Satisfait des résultats de Perutz, Pyke a apporté sa vision à Lord Mountbatten, chef des opérations combinées, qui à son tour a apporté un bloc d’échantillon de pykrete directement au Premier ministre Churchill.
Selon Mountbatten, il a trouvé Churchill en train de faire trempette dans sa baignoire et y a laissé tomber le bloc de pykrete pour démontrer sa flottabilité : « Après que la pellicule extérieure de glace sur le petit cube de pykrete ait fondu, la pulpe de bois fraîchement exposée a empêché le reste du bloc de dégeler », a rapporté Mountbatten de l’interaction plus tard lors d’un dîner.
On a Wing and a Prayer
Le développement du pykrete n’était pas sans incidents et revers.
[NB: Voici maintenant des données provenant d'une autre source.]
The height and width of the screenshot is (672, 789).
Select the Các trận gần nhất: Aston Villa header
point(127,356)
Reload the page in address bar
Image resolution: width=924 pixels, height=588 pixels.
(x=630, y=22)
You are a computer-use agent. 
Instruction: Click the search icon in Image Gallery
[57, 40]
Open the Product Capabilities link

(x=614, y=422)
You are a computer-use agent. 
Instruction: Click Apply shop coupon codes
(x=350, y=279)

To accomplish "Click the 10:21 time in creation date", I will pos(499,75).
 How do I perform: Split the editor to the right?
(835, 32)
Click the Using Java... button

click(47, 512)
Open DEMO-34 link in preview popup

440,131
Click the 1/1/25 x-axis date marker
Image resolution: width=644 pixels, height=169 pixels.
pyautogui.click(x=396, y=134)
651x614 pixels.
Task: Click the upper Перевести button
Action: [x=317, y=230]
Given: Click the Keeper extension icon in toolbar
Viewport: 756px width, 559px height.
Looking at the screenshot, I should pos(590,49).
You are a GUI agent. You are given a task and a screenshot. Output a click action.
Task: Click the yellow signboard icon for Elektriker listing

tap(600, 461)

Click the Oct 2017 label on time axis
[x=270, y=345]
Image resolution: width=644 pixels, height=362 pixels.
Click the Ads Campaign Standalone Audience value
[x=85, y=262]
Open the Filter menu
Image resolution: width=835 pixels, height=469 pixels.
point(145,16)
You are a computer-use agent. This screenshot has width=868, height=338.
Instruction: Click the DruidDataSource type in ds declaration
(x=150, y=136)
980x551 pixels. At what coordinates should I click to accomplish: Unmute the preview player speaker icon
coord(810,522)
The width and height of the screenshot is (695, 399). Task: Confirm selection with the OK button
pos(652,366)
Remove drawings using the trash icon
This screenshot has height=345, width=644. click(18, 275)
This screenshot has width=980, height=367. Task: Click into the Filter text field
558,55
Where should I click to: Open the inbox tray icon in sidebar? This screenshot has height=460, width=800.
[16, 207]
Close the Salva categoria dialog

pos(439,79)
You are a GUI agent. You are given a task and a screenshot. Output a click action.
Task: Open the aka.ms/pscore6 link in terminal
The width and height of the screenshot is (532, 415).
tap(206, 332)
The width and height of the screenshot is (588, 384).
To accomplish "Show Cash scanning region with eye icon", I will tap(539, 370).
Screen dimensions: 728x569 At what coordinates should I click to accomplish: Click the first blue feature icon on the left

Lors d’un test balistique public (visant à montrer que le pykrete était à l’épreuve des balles), une balle ricochant a rebondi sur un bloc du matériau et a frôlé la jambe d’un amiral. Les pierres d’achoppement mises à part, cependant, une décision fut prise de poursuivre le projet avec toute la hâte.
L’ampleur et l’audace de l’entreprise appelaient un nom à la hauteur de son incroyabilité. Ils l’ont donc appelé Projet Habbakuk, en référence au passage suivant de la Bible hébraïque : « Voyez parmi les nations, regardez, et étonnez-vous ; car je fais en vos jours une œuvre que vous ne croirez pas, même si on vous la raconte. » (Habbakuk 1:5)
En 1943, un prototype est commandé. Il sera construit au Canada par des objecteurs de conscience (qui ont opté pour des emplois de service alternatifs) ignorant l’objectif du projet. Un modèle réduit de 1 000 tonnes mesurant 30 pieds sur 60 a été construit sur le lac Patricia en Alberta. Il était maintenu congelé en été en utilisant seulement un moteur d’un seul cheval-vapeur, conçu pour montrer la technologie dans des conditions réelles.
Un navire complet, à l’échelle réelle, devait être commandé après un test réussi – un navire qui utiliserait au moins 300 000 tonnes de pâte de bois, 25 000 tonnes d’isolant, 35 000 tonnes de bois et 10 000 tonnes d’acier.
Coûts du naufrage
A mesure que le projet s’éternisait, des complexités sont apparues et de nouvelles variables ont été introduites pour le navire test ainsi que pour l’énorme navire qu’il était censé annoncer. Dans le modèle, l’écoulement à froid (déformation de la glace) augmentait la demande d’acier ainsi que d’isolation.
Le navire grandeur nature devait également avoir une autonomie de 7000 miles, supporter des bombardiers lourds et être à l’épreuve des torpilles. Il devait mesurer plus d’un mille de long, peser jusqu’à 2,2 millions de tonnes et nécessiter jusqu’à 26 moteurs électriques pour se déplacer et se diriger sur l’océan.
En fin de compte, le projet Habakkuk a été mis au rebut grâce à un concours de circonstances. Ses exigences accrues en matière d’acier étaient trop élevées, de nouveaux aérodromes avaient réduit le besoin de transporteurs et des réservoirs de carburant à plus longue portée permettaient aux avions de voler plus loin. Le prix estimé de 10 millions de livres sterling était également considéré comme tout simplement trop élevé pour un vaisseau expérimental.
Pour autant, le prototype a prouvé son potentiel, même une fois négligé : il a fallu trois étés canadiens chauds pour que le vaisseau d’essai fonde complètement. Ses restes se trouvent au fond du lac Patricia, dans le parc national de Jasper, marqués par une plaque sous-marine.